- Assignment -
Reproduce the following entries exactly, leaving nothing out.

Start of Extracted data

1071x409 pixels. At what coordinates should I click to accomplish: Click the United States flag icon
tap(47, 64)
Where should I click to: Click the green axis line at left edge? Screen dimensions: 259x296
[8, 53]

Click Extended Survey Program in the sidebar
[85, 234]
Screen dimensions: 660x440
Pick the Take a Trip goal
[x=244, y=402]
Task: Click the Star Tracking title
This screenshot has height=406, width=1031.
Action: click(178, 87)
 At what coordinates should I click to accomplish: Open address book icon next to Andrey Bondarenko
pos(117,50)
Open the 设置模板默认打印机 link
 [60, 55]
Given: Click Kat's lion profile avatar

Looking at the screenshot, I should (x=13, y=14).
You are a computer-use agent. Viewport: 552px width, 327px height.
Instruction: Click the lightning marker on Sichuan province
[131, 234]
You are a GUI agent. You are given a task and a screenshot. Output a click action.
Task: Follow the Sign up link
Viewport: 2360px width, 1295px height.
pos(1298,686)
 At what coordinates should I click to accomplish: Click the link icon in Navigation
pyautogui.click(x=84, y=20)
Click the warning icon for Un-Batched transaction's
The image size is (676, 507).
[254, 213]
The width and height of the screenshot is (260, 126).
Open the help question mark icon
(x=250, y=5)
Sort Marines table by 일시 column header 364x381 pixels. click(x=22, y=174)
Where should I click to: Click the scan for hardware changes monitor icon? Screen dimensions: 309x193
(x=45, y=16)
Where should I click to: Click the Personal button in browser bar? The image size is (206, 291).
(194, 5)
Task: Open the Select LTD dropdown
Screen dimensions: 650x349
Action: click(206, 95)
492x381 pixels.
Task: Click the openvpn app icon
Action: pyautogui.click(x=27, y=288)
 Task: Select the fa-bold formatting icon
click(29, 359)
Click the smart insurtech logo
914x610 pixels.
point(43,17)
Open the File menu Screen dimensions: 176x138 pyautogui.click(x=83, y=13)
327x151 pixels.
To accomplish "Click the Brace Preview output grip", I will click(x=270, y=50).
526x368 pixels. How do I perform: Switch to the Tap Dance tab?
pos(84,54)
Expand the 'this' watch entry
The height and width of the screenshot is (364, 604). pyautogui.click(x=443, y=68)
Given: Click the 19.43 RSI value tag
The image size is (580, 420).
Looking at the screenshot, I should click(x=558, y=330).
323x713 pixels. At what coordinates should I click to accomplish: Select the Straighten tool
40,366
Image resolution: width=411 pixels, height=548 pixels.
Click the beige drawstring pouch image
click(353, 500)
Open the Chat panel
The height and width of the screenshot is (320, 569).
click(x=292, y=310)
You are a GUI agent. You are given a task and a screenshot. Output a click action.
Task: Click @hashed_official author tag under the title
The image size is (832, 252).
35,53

End of Extracted data

- Output of the exercise -
1071x409 pixels. At what coordinates should I click to accomplish: Click the United States flag icon
tap(47, 64)
Where should I click to: Click the green axis line at left edge? Screen dimensions: 259x296
[8, 53]

Click Extended Survey Program in the sidebar
[85, 234]
Screen dimensions: 660x440
Pick the Take a Trip goal
[x=244, y=402]
Task: Click the Star Tracking title
This screenshot has height=406, width=1031.
Action: click(178, 87)
 At what coordinates should I click to accomplish: Open address book icon next to Andrey Bondarenko
pos(117,50)
Open the 设置模板默认打印机 link
 [60, 55]
Given: Click Kat's lion profile avatar

Looking at the screenshot, I should (x=13, y=14).
You are a computer-use agent. Viewport: 552px width, 327px height.
Instruction: Click the lightning marker on Sichuan province
[131, 234]
You are a GUI agent. You are given a task and a screenshot. Output a click action.
Task: Follow the Sign up link
Viewport: 2360px width, 1295px height.
pos(1298,686)
 At what coordinates should I click to accomplish: Click the link icon in Navigation
pyautogui.click(x=84, y=20)
Click the warning icon for Un-Batched transaction's
The image size is (676, 507).
[254, 213]
The width and height of the screenshot is (260, 126).
Open the help question mark icon
(x=250, y=5)
Sort Marines table by 일시 column header 364x381 pixels. click(x=22, y=174)
Where should I click to: Click the scan for hardware changes monitor icon? Screen dimensions: 309x193
(x=45, y=16)
Where should I click to: Click the Personal button in browser bar? The image size is (206, 291).
(194, 5)
Task: Open the Select LTD dropdown
Screen dimensions: 650x349
Action: click(206, 95)
492x381 pixels.
Task: Click the openvpn app icon
Action: pyautogui.click(x=27, y=288)
 Task: Select the fa-bold formatting icon
click(29, 359)
Click the smart insurtech logo
914x610 pixels.
point(43,17)
Open the File menu Screen dimensions: 176x138 pyautogui.click(x=83, y=13)
327x151 pixels.
To accomplish "Click the Brace Preview output grip", I will click(x=270, y=50).
526x368 pixels. How do I perform: Switch to the Tap Dance tab?
pos(84,54)
Expand the 'this' watch entry
The height and width of the screenshot is (364, 604). pyautogui.click(x=443, y=68)
Given: Click the 19.43 RSI value tag
The image size is (580, 420).
Looking at the screenshot, I should click(x=558, y=330).
323x713 pixels. At what coordinates should I click to accomplish: Select the Straighten tool
40,366
Image resolution: width=411 pixels, height=548 pixels.
Click the beige drawstring pouch image
click(353, 500)
Open the Chat panel
The height and width of the screenshot is (320, 569).
click(x=292, y=310)
You are a GUI agent. You are given a task and a screenshot. Output a click action.
Task: Click @hashed_official author tag under the title
The image size is (832, 252).
35,53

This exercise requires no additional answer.